To me, it looks something like this:
- Look for signals while collecting. Dense cohorts can surface candidate markers — molecular, behavioral, or physiological — that hint at risk or resilience.
- Test quickly, discard freely. Expect most to vanish; keep the probes cheap, reversible, and skeptical.
- Deliberately follow what survives. When a candidate persists, shift gears: downselect, sharpen the measurement, and scale up evaluation with larger, more focused cohorts. The point is to convert serendipitous suggestion into deliberate study design.
- Close the loop. Feed validated findings back into both practice and data collection (dropping low-value measures, adding contextual ones).

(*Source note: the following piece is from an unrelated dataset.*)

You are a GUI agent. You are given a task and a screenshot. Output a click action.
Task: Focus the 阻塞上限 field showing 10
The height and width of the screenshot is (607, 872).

As I’ve discussed (see here, here), this is often how medicine advances — by gradual refinements, not sudden leaps. The opportunity with AI isn’t to conjure insight from a vat of undifferentiated data, but to accelerate and discipline these turns of the wheel: spotting possible signals sooner, testing them faster, and deepening them in the right places with more deliberate evidence.
Beyond Metrics: Remembering What Health Is For
Finally, a caution. It’s tempting to equate precision health with metric optimization, chasing personalized nudges to lower blood pressure, trim cholesterol, or log more steps. These markers matter, but they are not health itself. Human flourishing — purpose, connection, agency — cannot be captured in tidy dashboard metrics.
If we’re fortunate, the future of personalized medicine will be a system that earns its worth one validated improvement at a time, powered not only by data and algorithms but by people: physicians, scientists, and patients alike — relentlessly curious about new signals, disciplined in testing them, willing to discard what fails, and ready to scale what endures. It will be shaped not by the arrogance of an omniscient AI guide, but by the humility of knowing that the deepest drivers of health may lie beyond what any dataset can hold.